WORK TASK>
Every line from the one with "Instruction: Click the teal sparkle star icon" through the last line below should be repeated exactly; pictures stay out of the copy.

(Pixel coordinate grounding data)

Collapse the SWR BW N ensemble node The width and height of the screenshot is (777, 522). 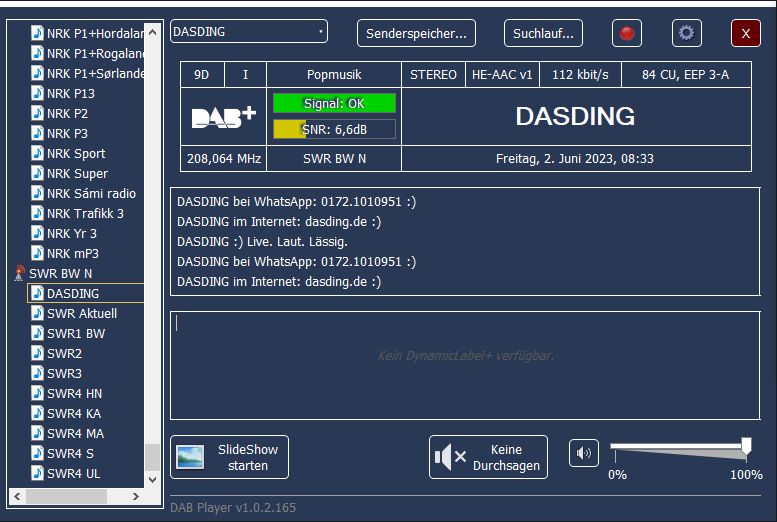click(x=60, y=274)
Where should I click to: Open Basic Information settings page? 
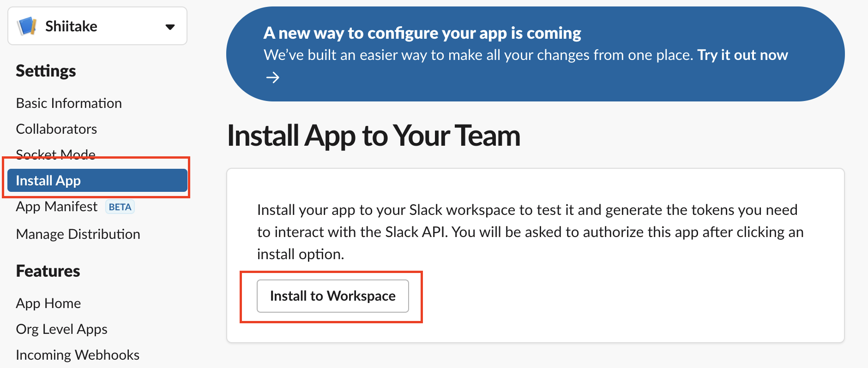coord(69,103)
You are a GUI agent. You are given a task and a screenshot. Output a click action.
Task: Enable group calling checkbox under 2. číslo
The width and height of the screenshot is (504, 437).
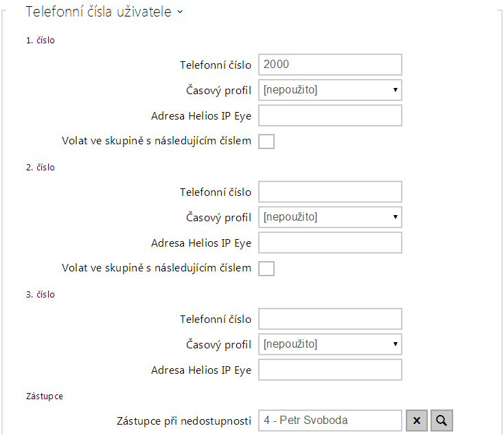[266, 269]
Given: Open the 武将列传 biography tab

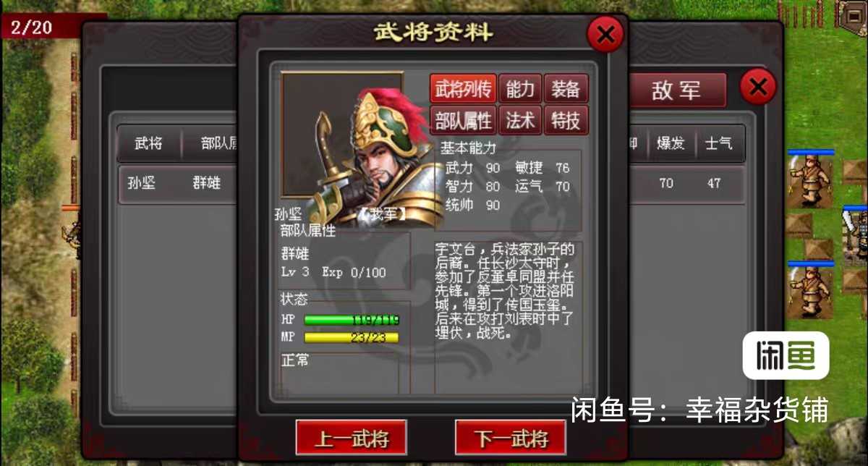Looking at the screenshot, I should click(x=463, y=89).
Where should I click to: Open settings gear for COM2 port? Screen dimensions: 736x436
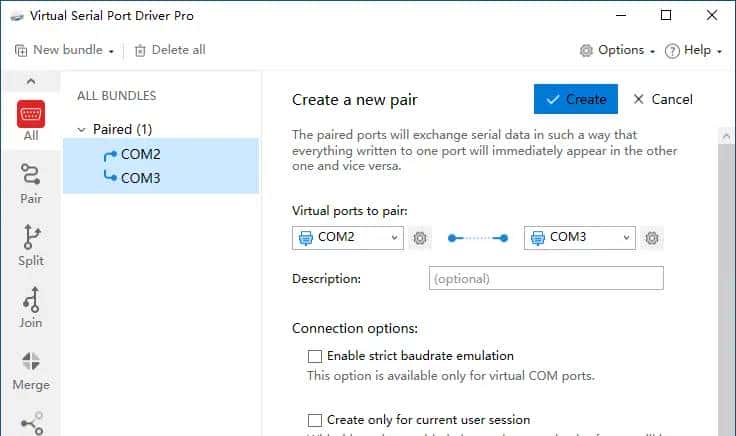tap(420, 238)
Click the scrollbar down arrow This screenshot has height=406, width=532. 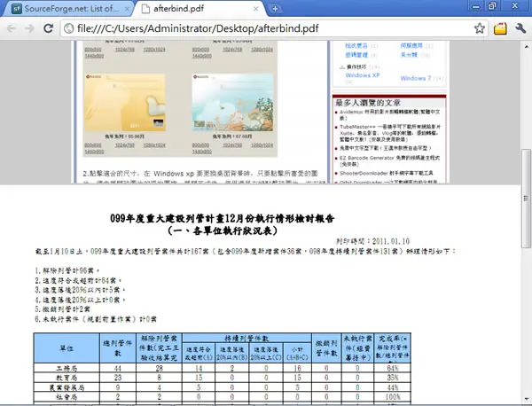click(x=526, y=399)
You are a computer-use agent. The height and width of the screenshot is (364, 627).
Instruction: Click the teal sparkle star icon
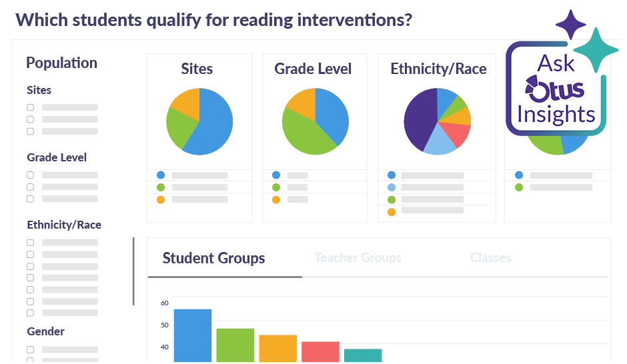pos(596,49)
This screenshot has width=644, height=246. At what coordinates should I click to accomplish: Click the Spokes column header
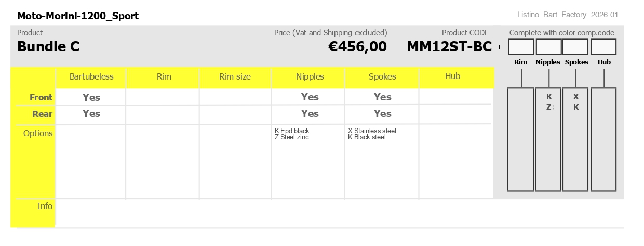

ANSWER FOR THIS EXERCISE>
Instruction: Click the teal sparkle star icon
pos(596,49)
This screenshot has width=644, height=246. At what coordinates should I click to accomplish: Click the Spokes column header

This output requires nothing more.